WORK REQUIRED:
Exactly as written, transcribe each record below.

== MATERIAL FOR THIS TASK

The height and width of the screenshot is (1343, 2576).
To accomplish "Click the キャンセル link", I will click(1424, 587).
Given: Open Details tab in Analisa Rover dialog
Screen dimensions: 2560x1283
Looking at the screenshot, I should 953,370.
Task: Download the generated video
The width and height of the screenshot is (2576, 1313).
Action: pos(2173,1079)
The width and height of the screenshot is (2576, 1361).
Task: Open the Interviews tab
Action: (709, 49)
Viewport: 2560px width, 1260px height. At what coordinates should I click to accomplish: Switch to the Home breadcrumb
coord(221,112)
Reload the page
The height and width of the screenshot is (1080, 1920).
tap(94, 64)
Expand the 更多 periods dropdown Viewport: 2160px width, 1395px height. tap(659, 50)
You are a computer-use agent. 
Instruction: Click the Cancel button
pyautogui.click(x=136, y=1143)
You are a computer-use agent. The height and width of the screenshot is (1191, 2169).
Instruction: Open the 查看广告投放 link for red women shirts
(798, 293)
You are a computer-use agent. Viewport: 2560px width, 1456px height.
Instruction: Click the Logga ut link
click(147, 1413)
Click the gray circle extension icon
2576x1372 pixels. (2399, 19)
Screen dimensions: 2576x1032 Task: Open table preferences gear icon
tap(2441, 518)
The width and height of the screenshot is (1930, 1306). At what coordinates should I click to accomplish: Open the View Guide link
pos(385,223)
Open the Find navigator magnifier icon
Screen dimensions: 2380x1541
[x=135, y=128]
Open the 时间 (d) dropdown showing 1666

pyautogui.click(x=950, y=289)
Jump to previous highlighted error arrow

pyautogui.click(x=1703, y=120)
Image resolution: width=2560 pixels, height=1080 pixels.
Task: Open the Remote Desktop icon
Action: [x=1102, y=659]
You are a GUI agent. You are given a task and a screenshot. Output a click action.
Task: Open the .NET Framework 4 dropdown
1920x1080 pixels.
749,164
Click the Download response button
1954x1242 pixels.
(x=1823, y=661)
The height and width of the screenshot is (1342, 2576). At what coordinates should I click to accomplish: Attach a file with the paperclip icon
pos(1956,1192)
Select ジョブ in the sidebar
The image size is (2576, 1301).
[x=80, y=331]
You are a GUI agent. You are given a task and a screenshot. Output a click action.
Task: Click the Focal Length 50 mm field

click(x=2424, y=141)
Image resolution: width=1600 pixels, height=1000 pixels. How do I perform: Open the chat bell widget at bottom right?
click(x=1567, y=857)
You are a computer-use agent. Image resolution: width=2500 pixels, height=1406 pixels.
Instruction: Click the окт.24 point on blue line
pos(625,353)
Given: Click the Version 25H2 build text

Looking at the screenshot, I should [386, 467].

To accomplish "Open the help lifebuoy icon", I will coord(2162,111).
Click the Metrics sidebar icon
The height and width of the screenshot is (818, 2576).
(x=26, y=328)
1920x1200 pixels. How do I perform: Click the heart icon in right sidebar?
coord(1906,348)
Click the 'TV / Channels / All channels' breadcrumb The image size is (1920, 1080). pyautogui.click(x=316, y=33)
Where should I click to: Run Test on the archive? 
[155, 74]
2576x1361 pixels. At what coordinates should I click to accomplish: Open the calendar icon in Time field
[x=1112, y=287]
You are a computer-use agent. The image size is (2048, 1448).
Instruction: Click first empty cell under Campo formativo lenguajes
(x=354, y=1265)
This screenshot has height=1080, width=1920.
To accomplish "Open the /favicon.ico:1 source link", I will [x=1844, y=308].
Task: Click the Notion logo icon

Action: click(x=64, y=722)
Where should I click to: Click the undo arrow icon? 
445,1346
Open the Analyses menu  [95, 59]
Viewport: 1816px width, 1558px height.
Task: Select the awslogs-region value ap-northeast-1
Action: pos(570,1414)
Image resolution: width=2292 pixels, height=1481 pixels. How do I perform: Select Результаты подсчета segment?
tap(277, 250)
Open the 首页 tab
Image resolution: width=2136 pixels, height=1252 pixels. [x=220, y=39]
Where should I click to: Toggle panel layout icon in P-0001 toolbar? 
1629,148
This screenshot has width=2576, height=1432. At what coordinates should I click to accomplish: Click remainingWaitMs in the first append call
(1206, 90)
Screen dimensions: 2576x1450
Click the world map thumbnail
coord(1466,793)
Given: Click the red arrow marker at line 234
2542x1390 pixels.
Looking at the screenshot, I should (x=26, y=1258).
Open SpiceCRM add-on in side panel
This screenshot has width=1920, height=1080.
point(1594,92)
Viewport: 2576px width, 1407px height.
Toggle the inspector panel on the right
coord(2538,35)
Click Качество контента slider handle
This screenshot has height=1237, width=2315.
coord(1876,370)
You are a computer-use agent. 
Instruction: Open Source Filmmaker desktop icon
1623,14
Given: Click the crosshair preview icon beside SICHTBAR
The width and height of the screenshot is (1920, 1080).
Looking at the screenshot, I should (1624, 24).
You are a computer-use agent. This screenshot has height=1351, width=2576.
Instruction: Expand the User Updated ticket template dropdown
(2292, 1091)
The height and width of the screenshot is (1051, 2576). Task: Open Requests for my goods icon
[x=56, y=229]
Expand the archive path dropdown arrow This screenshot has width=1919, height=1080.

====

RESPONSE TO THIS EXERCISE:
The height and width of the screenshot is (1343, 2576).
To accomplish "Click the キャンセル link", I will click(1424, 587).
Given: Open Details tab in Analisa Rover dialog
Screen dimensions: 2560x1283
Looking at the screenshot, I should 953,370.
Task: Download the generated video
The width and height of the screenshot is (2576, 1313).
Action: pos(2173,1079)
The width and height of the screenshot is (2576, 1361).
Task: Open the Interviews tab
Action: (709, 49)
Viewport: 2560px width, 1260px height. At what coordinates should I click to accomplish: Switch to the Home breadcrumb
coord(221,112)
Reload the page
The height and width of the screenshot is (1080, 1920).
tap(94, 64)
Expand the 更多 periods dropdown Viewport: 2160px width, 1395px height. tap(659, 50)
You are a computer-use agent. 
Instruction: Click the Cancel button
pyautogui.click(x=136, y=1143)
You are a computer-use agent. The height and width of the screenshot is (1191, 2169).
Instruction: Open the 查看广告投放 link for red women shirts
(798, 293)
You are a computer-use agent. Viewport: 2560px width, 1456px height.
Instruction: Click the Logga ut link
click(147, 1413)
Click the gray circle extension icon
2576x1372 pixels. (2399, 19)
Screen dimensions: 2576x1032 Task: Open table preferences gear icon
tap(2441, 518)
The width and height of the screenshot is (1930, 1306). At what coordinates should I click to accomplish: Open the View Guide link
pos(385,223)
Open the Find navigator magnifier icon
Screen dimensions: 2380x1541
[x=135, y=128]
Open the 时间 (d) dropdown showing 1666

pyautogui.click(x=950, y=289)
Jump to previous highlighted error arrow

pyautogui.click(x=1703, y=120)
Image resolution: width=2560 pixels, height=1080 pixels.
Task: Open the Remote Desktop icon
Action: [x=1102, y=659]
You are a GUI agent. You are given a task and a screenshot. Output a click action.
Task: Open the .NET Framework 4 dropdown
1920x1080 pixels.
749,164
Click the Download response button
1954x1242 pixels.
(x=1823, y=661)
The height and width of the screenshot is (1342, 2576). At what coordinates should I click to accomplish: Attach a file with the paperclip icon
pos(1956,1192)
Select ジョブ in the sidebar
The image size is (2576, 1301).
[x=80, y=331]
You are a GUI agent. You are given a task and a screenshot. Output a click action.
Task: Click the Focal Length 50 mm field

click(x=2424, y=141)
Image resolution: width=1600 pixels, height=1000 pixels. How do I perform: Open the chat bell widget at bottom right?
click(x=1567, y=857)
You are a computer-use agent. Image resolution: width=2500 pixels, height=1406 pixels.
Instruction: Click the окт.24 point on blue line
pos(625,353)
Given: Click the Version 25H2 build text

Looking at the screenshot, I should [386, 467].

To accomplish "Open the help lifebuoy icon", I will coord(2162,111).
Click the Metrics sidebar icon
The height and width of the screenshot is (818, 2576).
(x=26, y=328)
1920x1200 pixels. How do I perform: Click the heart icon in right sidebar?
coord(1906,348)
Click the 'TV / Channels / All channels' breadcrumb The image size is (1920, 1080). pyautogui.click(x=316, y=33)
Where should I click to: Run Test on the archive? 
[155, 74]
2576x1361 pixels. At what coordinates should I click to accomplish: Open the calendar icon in Time field
[x=1112, y=287]
You are a computer-use agent. The image size is (2048, 1448).
Instruction: Click first empty cell under Campo formativo lenguajes
(x=354, y=1265)
This screenshot has height=1080, width=1920.
To accomplish "Open the /favicon.ico:1 source link", I will [x=1844, y=308].
Task: Click the Notion logo icon

Action: click(x=64, y=722)
Where should I click to: Click the undo arrow icon? 
445,1346
Open the Analyses menu  [95, 59]
Viewport: 1816px width, 1558px height.
Task: Select the awslogs-region value ap-northeast-1
Action: pos(570,1414)
Image resolution: width=2292 pixels, height=1481 pixels. How do I perform: Select Результаты подсчета segment?
tap(277, 250)
Open the 首页 tab
Image resolution: width=2136 pixels, height=1252 pixels. [x=220, y=39]
Where should I click to: Toggle panel layout icon in P-0001 toolbar? 
1629,148
This screenshot has width=2576, height=1432. At what coordinates should I click to accomplish: Click remainingWaitMs in the first append call
(1206, 90)
Screen dimensions: 2576x1450
Click the world map thumbnail
coord(1466,793)
Given: Click the red arrow marker at line 234
2542x1390 pixels.
Looking at the screenshot, I should (x=26, y=1258).
Open SpiceCRM add-on in side panel
This screenshot has width=1920, height=1080.
point(1594,92)
Viewport: 2576px width, 1407px height.
Toggle the inspector panel on the right
coord(2538,35)
Click Качество контента slider handle
This screenshot has height=1237, width=2315.
coord(1876,370)
You are a computer-use agent. 
Instruction: Open Source Filmmaker desktop icon
1623,14
Given: Click the crosshair preview icon beside SICHTBAR
The width and height of the screenshot is (1920, 1080).
Looking at the screenshot, I should (1624, 24).
You are a computer-use agent. This screenshot has height=1351, width=2576.
Instruction: Expand the User Updated ticket template dropdown
(2292, 1091)
The height and width of the screenshot is (1051, 2576). Task: Open Requests for my goods icon
[x=56, y=229]
Expand the archive path dropdown arrow This screenshot has width=1919, height=1080.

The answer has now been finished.